In-Memory Disassembly for EDR/AV Unhooking

April 2, 2023

By: Christopher Vella

In-Memory Disassembly for EDR/AV Unhooking | Signal Labs | Advanced Offensive Cybersecurity Training | Self-Paced Trainings | Live Trainings | Virtual Trainings | Custom Private Trainings for Business

Recap on EDR Hooks

EDR hooking isn’t a new thing, and is likely not new to you (otherwise see here), there’s plenty of samples online of unhooking NTDLL, though most tend to leverage direct syscalls or mapping of ntdll from disk or knowndlls.

Below we’ll walk through the hooks of a particular AV (Sophos AV) and determine why many of the public methods fail, and how we created our Rust PoC to work against the self-protection techniques of similar hooking engines.

Why Most NTDLL Unhooking Methods Fail (In This Case)

All public samples I’ve found that don’t use direct syscalls rely on using VirtualProtect (or NtProtectVirtualMemory) without avoiding any hooks placed on NtProtectVirtualMemory.

This is reminiscent of a chicken and egg problem, they require NtProtectVirtualMemory to unhook, yet NtProtectVirtualMemory itself is hooked, so they’re forced to go through a hooked function to unhook, and this gives the EDR/AV a chance to detect and prevent the operation (which Sophos AV does)
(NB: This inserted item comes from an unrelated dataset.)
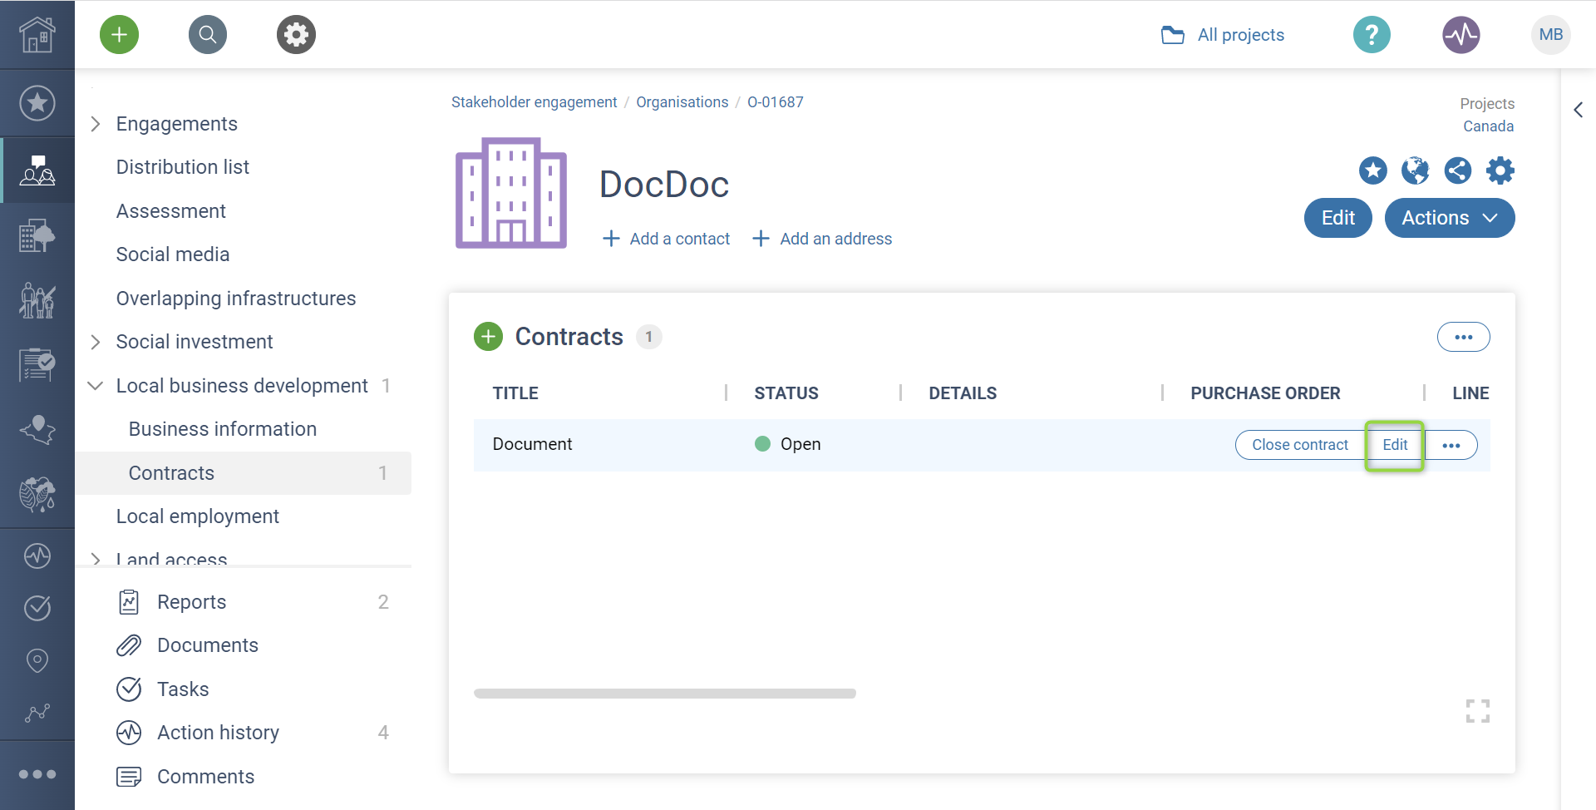Collapse Local business development section
1596x810 pixels.
point(96,386)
NtProtectVirtualMemory hook

One way to avoid this (the only way that I’ve found public samples for) rely on direct syscalls, meaning instead of modifying memory to unhook, you simply have your own syscall stubs and issue syscalls directly from your own modules instead of ntdll, meaning you no longer use any APIs from NTDLL, resulting in avoiding NTDLL hooks.

There’s a few concerns with this approach, one being not all NTDLL functions are syscalls (see PssNtCaptureSnapshot below)
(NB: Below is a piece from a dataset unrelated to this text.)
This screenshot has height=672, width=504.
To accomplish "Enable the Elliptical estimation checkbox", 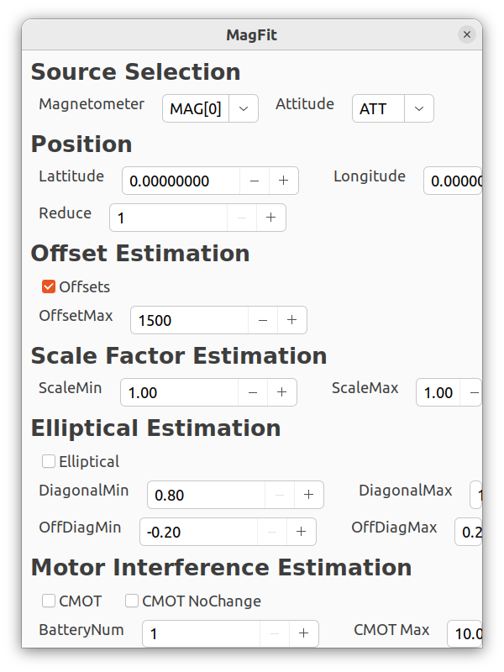I will (x=47, y=461).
PssNtCaptureSnapshot in NTDLL — notably more than a syscall

Secondly, inline syscalls themselves can be flagged as suspicious, though again this is the only public method I’ve found that would work against this target.

A (Publicly) New Method: In-Memory Disassembly

Its no secret we love Rust, so when we developed a Rust sample for unhooking against this target, we found a nice reason to publish unhooking without direct syscalls that also avoids NtProtectVirtualMemory hooks, something not found in other public samples.

This solution is based on the fact that the original code blocks that were replaced by hooks still live somewhere in memory, they have to as the AV/EDR may permit calls to go through if deemed legit.

So we utilize in-memory disassembly to identify patterns that lead to the original (unhooked) code blocks and find the unhooked original NtProtectVirtualMemory function, with that we can use it to apply the rest of our unhooking logic to remove all EDR hooks.

Let’s identify the patterns in Sophos that lead to the original unhooked blocks:

NtProtectVirtualMemory hook, contains a direct jump followed by an indirect jump

The start of each hooked function in ntdll is a direct JMP, followed by an indirect JMP to somewhere outside of NTDLL (in this case, into hmpalert.dll).

This means detection of hooked functions is as simple as finding the JMP at the start of the function (we can leverage this to easily enumerate all hooked functions).

To enumerate the exported functions in NTDLL (and search for hooks), we get a handle to NTDLL via the PEB, then walk NTDLL’s export table.

The next problem: How do we identify the original unhooked code blocks for a particular function? Lets look at further disassembly in hmpalert’s hook:

Further disassembly of NtProtectVirtualMemory, identifying the original syscall stub

Further disassembly shows a pattern of an indirect pointer load into RAX, following by an indirect call that will JMP to the pointer stored in RAX, which in this case is the original syscall stub for NtProtectVirtualMemory.

This pattern is similar for non-syscall functions that are hooked, lets look at PssNtCaptureSnapshot:

PssNtCaptureSnapshot hook

Note how the hook starts the same way, a jump followed by an indirect jump into hmpalert.dll (outside of NTDLL).

Continuing disassembly we see:

PssNtCaptureSnapshot original code block

We see a similar pattern here, RAX is loaded with a pointer followed by an indirect call that JMPs to the address stored in RAX, which is the original code block of PssNtCaptureSnapshot without hooks!

As we can identify these patterns to locate the unhooked original functions using a disassembler, we simply translated that logic into Rust code that uses in-memory disassembly to identify the original code blocks at runtime.

Once we locate the unhooked/original functions at runtime, we replace the hooks from the EDR/AV with our own hook that JMPs into the unpatched originals, for example:

Unhooked PssNtCaptureSnapshot
Unhooked PssNtCaptureSnapshot

After our unhooking, the JMPs at the beginning of the previously hooked functions redirect to the original code blocks we found in memory! We avoiding direct syscalls, and we didn’t need to use any hooked APIs prior to unhooking (avoiding the previously mentioned chicken-egg problem).